- _TASK STATEMENT_
Print the entries exactly as given.

- _INPUT RECORDS_

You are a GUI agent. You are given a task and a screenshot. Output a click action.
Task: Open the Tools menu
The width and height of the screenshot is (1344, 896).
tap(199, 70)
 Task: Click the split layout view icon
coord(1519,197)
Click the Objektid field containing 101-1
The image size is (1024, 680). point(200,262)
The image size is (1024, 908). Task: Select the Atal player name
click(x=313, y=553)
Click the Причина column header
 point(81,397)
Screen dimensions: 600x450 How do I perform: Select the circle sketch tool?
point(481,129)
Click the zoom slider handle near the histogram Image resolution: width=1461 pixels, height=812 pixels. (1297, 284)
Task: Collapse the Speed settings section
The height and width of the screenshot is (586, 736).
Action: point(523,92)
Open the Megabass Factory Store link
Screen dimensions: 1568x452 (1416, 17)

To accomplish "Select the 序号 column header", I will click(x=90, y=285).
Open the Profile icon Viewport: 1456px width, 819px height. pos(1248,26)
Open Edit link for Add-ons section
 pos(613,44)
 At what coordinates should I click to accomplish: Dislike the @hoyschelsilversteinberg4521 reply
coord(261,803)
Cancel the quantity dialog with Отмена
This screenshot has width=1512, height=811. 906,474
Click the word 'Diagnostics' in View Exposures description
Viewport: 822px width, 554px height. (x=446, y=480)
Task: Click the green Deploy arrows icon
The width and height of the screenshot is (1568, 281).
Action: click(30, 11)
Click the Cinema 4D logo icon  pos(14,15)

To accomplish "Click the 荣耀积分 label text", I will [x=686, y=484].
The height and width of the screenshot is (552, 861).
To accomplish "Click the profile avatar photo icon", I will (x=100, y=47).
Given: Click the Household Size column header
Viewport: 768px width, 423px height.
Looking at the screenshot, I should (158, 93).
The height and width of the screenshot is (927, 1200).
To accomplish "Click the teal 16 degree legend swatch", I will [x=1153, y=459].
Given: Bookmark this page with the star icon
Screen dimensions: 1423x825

- _EXERCISE RESULT_
You are a GUI agent. You are given a task and a screenshot. Output a click action.
Task: Open the Tools menu
The width and height of the screenshot is (1344, 896).
tap(199, 70)
 Task: Click the split layout view icon
coord(1519,197)
Click the Objektid field containing 101-1
The image size is (1024, 680). point(200,262)
The image size is (1024, 908). Task: Select the Atal player name
click(x=313, y=553)
Click the Причина column header
 point(81,397)
Screen dimensions: 600x450 How do I perform: Select the circle sketch tool?
point(481,129)
Click the zoom slider handle near the histogram Image resolution: width=1461 pixels, height=812 pixels. (1297, 284)
Task: Collapse the Speed settings section
The height and width of the screenshot is (586, 736).
Action: point(523,92)
Open the Megabass Factory Store link
Screen dimensions: 1568x452 (1416, 17)

To accomplish "Select the 序号 column header", I will click(x=90, y=285).
Open the Profile icon Viewport: 1456px width, 819px height. pos(1248,26)
Open Edit link for Add-ons section
 pos(613,44)
 At what coordinates should I click to accomplish: Dislike the @hoyschelsilversteinberg4521 reply
coord(261,803)
Cancel the quantity dialog with Отмена
This screenshot has width=1512, height=811. 906,474
Click the word 'Diagnostics' in View Exposures description
Viewport: 822px width, 554px height. (x=446, y=480)
Task: Click the green Deploy arrows icon
The width and height of the screenshot is (1568, 281).
Action: click(30, 11)
Click the Cinema 4D logo icon  pos(14,15)

To accomplish "Click the 荣耀积分 label text", I will [x=686, y=484].
The height and width of the screenshot is (552, 861).
To accomplish "Click the profile avatar photo icon", I will (x=100, y=47).
Given: Click the Household Size column header
Viewport: 768px width, 423px height.
Looking at the screenshot, I should (158, 93).
The height and width of the screenshot is (927, 1200).
To accomplish "Click the teal 16 degree legend swatch", I will [x=1153, y=459].
Given: Bookmark this page with the star icon
Screen dimensions: 1423x825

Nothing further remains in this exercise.